• Text section:
________________________________________

Jen Gets Terminated, Day One: The Terminator

Watch along with RT as we revisit the Terminator franchise, one movie per day.

by | May 18, 2009 | Comments


Day One: The Terminator

RT Bonded with James Bond, spent 12 Days with Friday the 13th, and Trekked with Tim; this week, we get Terminated by revisiting every Terminator film leading up to Terminator Salvation. I’ve seen The Terminator, love Terminator 2: Judgment Day, but could never be bothered to watch Terminator 3: Rise of the Machines all the way through. (I blame the casting of Claire Danes as a future resistance fighter.) I want Kyle Reese’s stolen department store Nike Vandals, and am still baffled as to why that one-time promising break-out star of the ’80s, Michael Biehn, never quite made it. In revisiting the Terminator franchise, I hope to unlock the secret of what makes for a good sequel, figure out its chicken/egg causality, and see how the new flick measures up to what’s come before it.

And so, we begin.

The year is 1984. James Cameron – Canadian, Roger Corman effects designer, newbie director – debuts his seminal sci-fi thriller, The Terminator, which he’d written from a nightmare he had while helming his first flick, the Corman-produced Piranha II: The Spawning. The film begins in the year 2029 A.D. (just twenty years from now – prep those disaster emergency kits) and shows us that the future is a bleak wasteland where robot machines chase what’s left of humanity through a junkyard world, equipped with lasers. Because in the ’80s, nothing was deadlier than a laser.

After that bleak flash forward, we land in present day 1984, where Cameron introduces what will become a seminal character to the entire science fiction genre, in a single, simple shot. Amidst lightning flashes on a dark, gloomy night, a hulking male figure lands, nude, in dreary Los Angeles. It’s the Governator!

________________________________________

• Data shown:
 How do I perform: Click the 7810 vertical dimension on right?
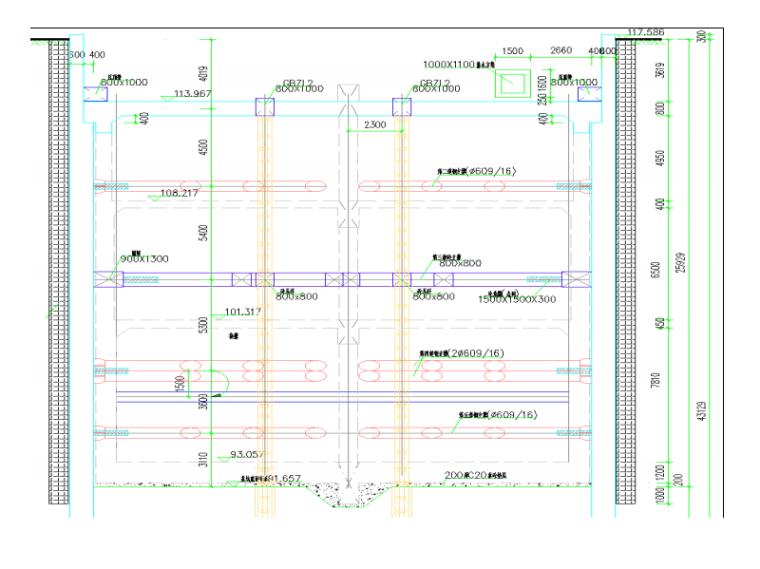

________________________________________

• Required actions:
[a] Answer these questions from the Terminator article.
(i) Which film in the franchise has the writer never watched all the way through?
(ii) During the making of which film did James Cameron have the nightmare that The Terminator was written from?
(iii) In what year does The Terminator begin?
[b] Reproduce verbatim the part of the Terminator article between "After that bleak" and "It’s the Governator!", inclusive.

• Answers by task:
[a]
(i) Terminator 3: Rise of the Machines
(ii) Piranha II: The Spawning
(iii) 2029 A.D.

[b]
After that bleak flash forward, we land in present day 1984, where Cameron introduces what will become a seminal character to the entire science fiction genre, in a single, simple shot. Amidst lightning flashes on a dark, gloomy night, a hulking male figure lands, nude, in dreary Los Angeles. It’s the Governator!